- Work instruction
Please state how many lines in the records that follow include "Houzz", with no other output.

======== Entries provided

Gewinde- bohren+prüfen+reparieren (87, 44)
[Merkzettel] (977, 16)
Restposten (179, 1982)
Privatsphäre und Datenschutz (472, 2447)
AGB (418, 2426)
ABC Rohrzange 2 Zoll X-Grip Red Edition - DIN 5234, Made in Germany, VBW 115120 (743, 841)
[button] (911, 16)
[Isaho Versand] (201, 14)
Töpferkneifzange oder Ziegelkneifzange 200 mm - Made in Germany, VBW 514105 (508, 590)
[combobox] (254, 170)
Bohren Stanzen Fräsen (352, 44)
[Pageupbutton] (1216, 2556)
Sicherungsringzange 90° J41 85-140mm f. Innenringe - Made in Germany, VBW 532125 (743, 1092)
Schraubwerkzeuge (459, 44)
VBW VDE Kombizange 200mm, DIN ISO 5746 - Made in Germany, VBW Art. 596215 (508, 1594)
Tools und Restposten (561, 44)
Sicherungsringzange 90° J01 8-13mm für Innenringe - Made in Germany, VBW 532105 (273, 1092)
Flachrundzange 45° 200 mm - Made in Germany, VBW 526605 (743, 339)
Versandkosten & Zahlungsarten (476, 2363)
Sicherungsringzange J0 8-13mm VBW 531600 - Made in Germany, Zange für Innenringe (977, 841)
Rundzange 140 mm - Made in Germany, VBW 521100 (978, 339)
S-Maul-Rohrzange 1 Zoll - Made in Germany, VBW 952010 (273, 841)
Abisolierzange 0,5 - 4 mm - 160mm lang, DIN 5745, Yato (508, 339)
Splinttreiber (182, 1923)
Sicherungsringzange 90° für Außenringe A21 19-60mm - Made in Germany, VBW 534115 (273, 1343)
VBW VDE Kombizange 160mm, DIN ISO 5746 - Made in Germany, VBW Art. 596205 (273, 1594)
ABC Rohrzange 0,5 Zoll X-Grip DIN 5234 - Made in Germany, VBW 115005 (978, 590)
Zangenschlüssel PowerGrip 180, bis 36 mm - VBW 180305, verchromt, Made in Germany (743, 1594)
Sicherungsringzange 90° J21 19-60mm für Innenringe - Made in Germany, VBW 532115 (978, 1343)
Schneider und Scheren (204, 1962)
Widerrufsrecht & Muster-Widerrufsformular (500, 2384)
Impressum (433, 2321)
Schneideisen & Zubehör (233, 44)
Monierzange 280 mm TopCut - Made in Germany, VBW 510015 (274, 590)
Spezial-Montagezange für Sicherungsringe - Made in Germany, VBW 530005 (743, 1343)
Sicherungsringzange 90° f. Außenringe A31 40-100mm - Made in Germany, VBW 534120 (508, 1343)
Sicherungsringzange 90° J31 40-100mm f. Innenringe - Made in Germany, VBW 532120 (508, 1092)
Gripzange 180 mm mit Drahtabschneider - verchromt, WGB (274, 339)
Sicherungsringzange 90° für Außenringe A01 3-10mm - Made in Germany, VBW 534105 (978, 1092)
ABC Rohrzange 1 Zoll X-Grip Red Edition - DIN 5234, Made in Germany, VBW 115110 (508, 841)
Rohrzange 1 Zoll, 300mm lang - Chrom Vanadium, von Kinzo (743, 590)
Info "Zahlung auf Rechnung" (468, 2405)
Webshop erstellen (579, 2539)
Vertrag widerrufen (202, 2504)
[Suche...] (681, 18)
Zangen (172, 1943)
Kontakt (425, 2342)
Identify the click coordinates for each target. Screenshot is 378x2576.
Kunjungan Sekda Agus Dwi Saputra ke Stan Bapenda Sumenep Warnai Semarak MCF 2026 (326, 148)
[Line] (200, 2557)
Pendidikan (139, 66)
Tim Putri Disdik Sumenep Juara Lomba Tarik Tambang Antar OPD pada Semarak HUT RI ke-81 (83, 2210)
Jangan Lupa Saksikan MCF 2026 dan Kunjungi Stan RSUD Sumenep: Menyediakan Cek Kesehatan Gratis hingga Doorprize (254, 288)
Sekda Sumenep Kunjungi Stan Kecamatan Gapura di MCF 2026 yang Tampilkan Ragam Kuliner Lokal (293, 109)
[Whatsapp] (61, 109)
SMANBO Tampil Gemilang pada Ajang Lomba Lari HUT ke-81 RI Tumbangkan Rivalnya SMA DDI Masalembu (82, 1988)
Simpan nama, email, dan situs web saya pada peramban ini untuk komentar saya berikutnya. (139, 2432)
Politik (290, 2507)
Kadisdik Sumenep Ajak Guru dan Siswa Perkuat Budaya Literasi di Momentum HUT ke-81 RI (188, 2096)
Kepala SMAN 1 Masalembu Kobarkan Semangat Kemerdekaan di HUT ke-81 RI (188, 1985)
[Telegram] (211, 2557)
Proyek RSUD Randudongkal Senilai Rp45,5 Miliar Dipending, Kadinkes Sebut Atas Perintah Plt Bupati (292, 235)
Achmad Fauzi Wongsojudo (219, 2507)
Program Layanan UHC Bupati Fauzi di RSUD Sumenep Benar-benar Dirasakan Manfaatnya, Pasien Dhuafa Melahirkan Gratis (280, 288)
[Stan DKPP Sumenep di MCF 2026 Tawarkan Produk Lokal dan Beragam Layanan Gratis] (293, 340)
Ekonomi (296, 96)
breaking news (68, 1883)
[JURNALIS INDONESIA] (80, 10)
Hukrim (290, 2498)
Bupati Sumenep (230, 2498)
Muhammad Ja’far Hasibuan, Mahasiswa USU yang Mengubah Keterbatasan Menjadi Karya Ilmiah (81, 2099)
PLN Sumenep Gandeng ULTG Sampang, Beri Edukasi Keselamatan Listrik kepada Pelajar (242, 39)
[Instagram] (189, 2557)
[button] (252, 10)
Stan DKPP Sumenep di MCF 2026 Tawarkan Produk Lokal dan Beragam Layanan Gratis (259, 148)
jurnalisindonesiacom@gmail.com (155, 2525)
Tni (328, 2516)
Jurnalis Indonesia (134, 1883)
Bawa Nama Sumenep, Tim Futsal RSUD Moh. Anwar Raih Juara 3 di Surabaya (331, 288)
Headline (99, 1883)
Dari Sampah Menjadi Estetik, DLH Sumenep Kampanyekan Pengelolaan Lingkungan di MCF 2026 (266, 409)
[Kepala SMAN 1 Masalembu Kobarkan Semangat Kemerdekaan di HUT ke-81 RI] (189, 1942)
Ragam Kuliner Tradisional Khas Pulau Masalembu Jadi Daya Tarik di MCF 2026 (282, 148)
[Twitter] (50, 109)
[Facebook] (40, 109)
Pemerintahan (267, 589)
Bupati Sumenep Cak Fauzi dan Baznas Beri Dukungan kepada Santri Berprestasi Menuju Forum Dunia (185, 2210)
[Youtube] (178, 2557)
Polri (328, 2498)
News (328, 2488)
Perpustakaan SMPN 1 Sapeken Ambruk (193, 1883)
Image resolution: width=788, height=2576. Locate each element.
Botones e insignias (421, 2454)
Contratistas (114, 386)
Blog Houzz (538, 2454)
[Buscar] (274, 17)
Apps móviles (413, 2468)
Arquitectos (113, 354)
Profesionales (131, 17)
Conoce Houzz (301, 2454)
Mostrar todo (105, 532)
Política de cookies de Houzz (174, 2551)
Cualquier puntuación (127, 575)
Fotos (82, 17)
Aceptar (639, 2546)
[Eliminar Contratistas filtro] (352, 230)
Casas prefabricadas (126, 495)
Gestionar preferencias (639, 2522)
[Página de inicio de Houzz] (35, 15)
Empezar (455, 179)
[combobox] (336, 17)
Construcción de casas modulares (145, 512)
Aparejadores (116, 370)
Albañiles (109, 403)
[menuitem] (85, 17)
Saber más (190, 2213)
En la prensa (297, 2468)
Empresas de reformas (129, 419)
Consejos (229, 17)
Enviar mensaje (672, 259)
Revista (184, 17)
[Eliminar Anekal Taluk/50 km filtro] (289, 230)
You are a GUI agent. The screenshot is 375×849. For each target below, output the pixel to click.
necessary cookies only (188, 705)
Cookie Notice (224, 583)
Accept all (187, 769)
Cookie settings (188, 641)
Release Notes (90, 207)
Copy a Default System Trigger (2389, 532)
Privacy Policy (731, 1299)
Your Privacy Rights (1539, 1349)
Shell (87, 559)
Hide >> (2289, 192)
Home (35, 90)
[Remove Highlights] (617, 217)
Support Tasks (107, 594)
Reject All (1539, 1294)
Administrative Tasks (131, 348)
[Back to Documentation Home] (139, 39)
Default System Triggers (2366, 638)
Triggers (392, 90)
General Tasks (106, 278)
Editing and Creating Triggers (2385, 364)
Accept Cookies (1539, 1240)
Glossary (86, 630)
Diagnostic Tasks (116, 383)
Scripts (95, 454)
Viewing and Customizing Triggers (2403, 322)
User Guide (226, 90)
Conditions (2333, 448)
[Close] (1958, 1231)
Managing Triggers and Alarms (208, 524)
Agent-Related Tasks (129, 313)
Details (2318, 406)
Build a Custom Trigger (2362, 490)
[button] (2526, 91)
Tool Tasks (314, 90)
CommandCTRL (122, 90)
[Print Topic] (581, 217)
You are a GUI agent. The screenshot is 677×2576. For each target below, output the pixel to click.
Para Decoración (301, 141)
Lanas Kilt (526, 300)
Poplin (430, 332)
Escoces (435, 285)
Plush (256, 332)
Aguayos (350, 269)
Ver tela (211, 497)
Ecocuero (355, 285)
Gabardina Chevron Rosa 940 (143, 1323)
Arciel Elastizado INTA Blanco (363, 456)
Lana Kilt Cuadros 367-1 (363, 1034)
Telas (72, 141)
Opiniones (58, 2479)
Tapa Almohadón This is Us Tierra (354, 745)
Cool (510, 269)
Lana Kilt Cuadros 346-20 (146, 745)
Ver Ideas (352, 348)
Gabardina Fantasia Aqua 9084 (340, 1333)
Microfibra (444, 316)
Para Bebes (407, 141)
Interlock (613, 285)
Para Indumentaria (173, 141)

================

- Solution to this exercise
4